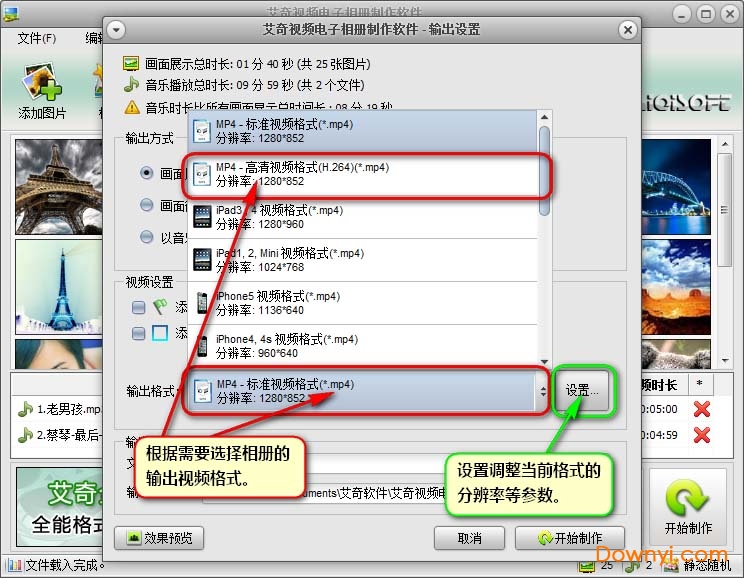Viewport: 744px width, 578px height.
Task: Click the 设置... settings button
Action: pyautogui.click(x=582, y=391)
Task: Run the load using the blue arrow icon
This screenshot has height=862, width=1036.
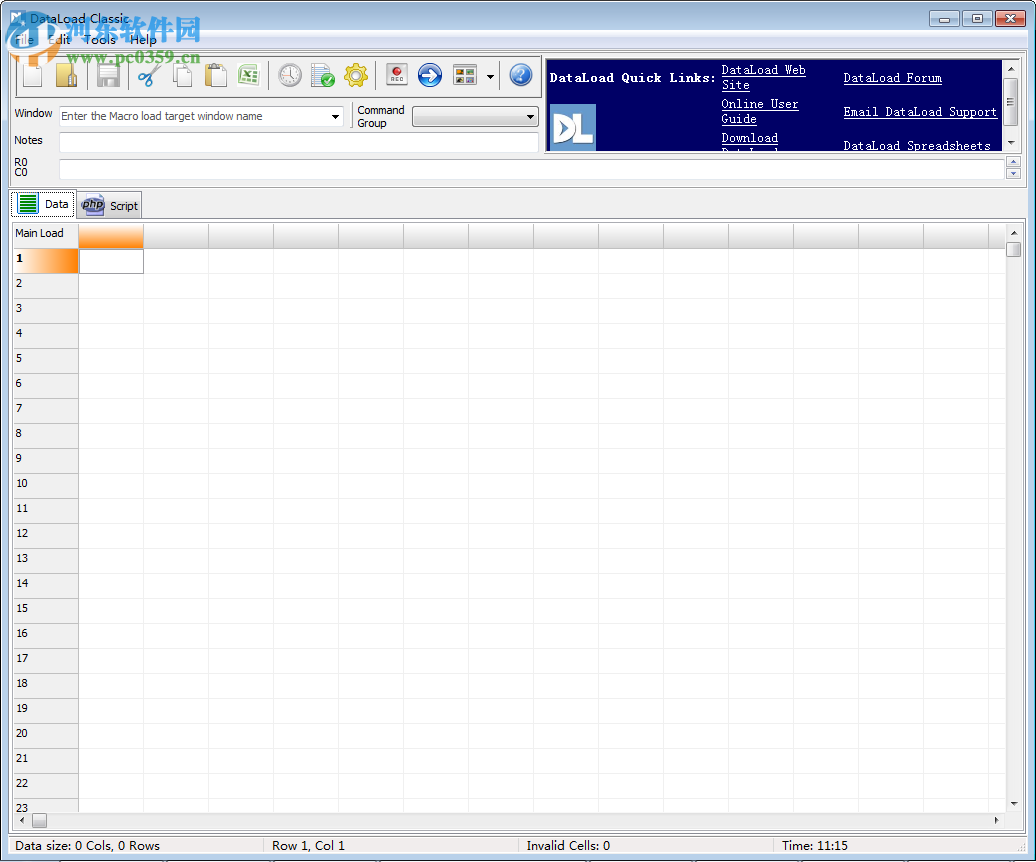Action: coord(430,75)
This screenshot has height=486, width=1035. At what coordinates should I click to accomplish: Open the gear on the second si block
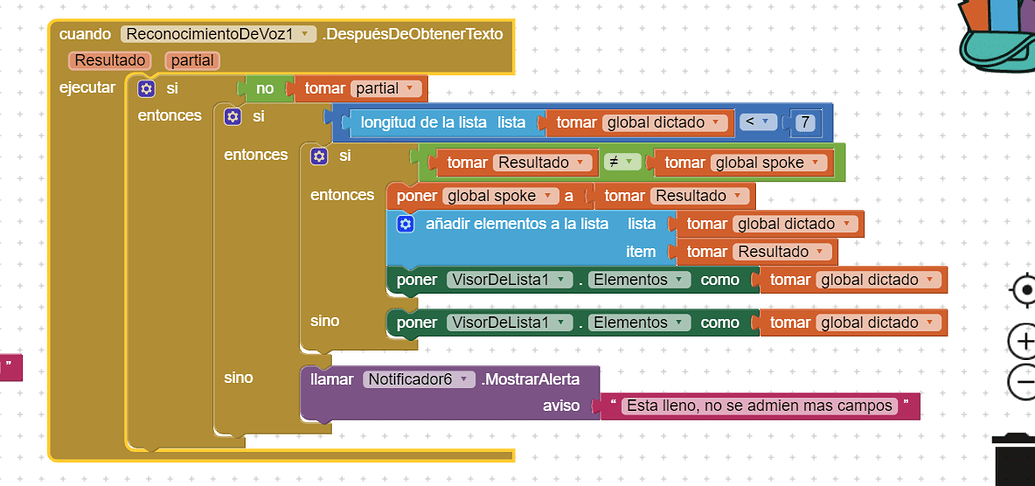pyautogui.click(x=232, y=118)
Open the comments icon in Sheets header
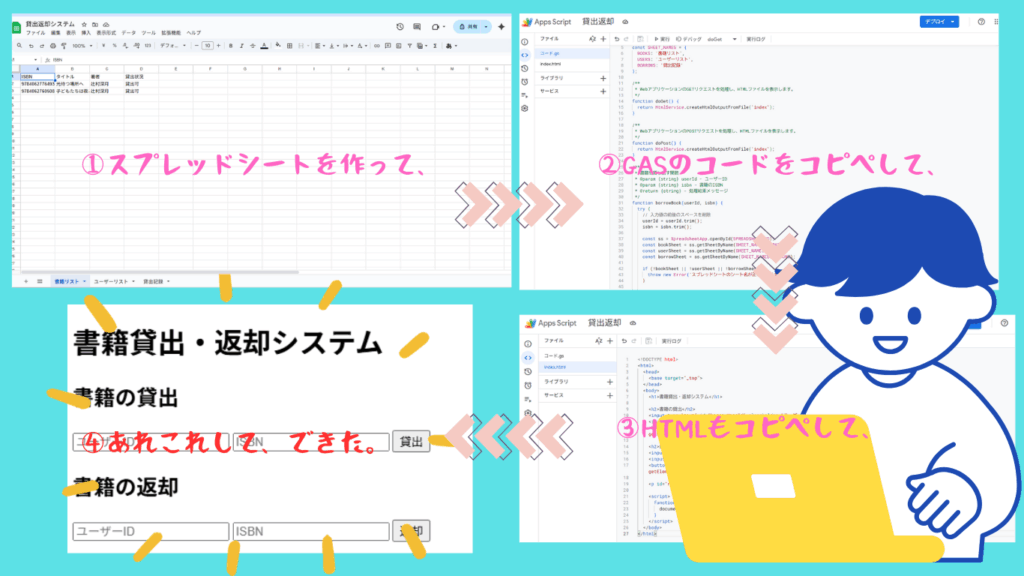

What to do: The line containing "This screenshot has height=486, width=1035." and all lines after it, through the last line of the records, should be returned exactly. Omit the pictures.

Result below:
This screenshot has height=486, width=1035. At what coordinates should I click to accomplish: Open the gear on the second si block
pyautogui.click(x=232, y=118)
Open the comments icon in Sheets header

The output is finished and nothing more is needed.